-- start of RECORD SET --
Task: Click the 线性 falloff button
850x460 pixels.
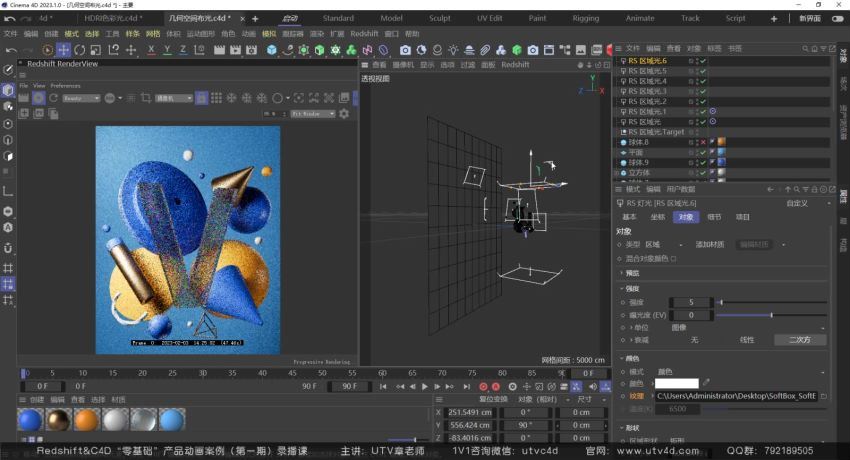Action: 746,340
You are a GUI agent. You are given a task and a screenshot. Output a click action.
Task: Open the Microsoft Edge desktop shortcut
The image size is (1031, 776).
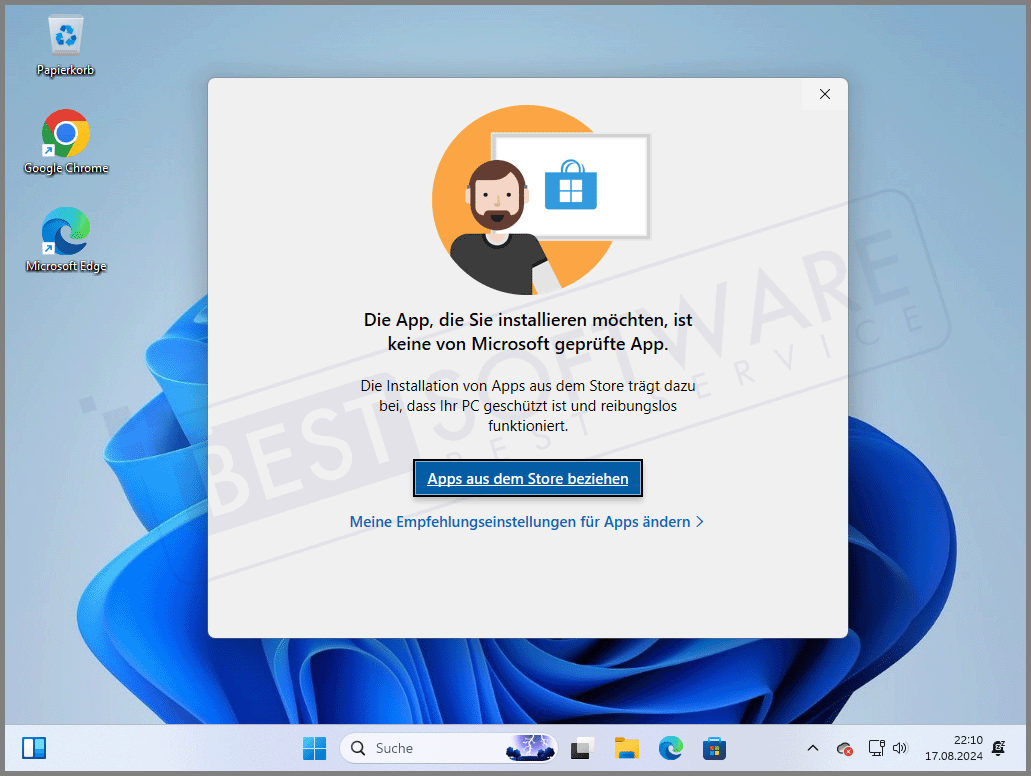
-- end of RECORD SET --
| OBJECTIVE |
Rewrite all the entries above with "desktop shortcut" changed to "desktop icon" and everything else left the same. Omit the pictures from your answer.

| PROBLEM SOLUTION |
Task: Click the 线性 falloff button
850x460 pixels.
Action: 746,340
You are a GUI agent. You are given a task and a screenshot. Output a click action.
Task: Open the Microsoft Edge desktop icon
The image size is (1031, 776).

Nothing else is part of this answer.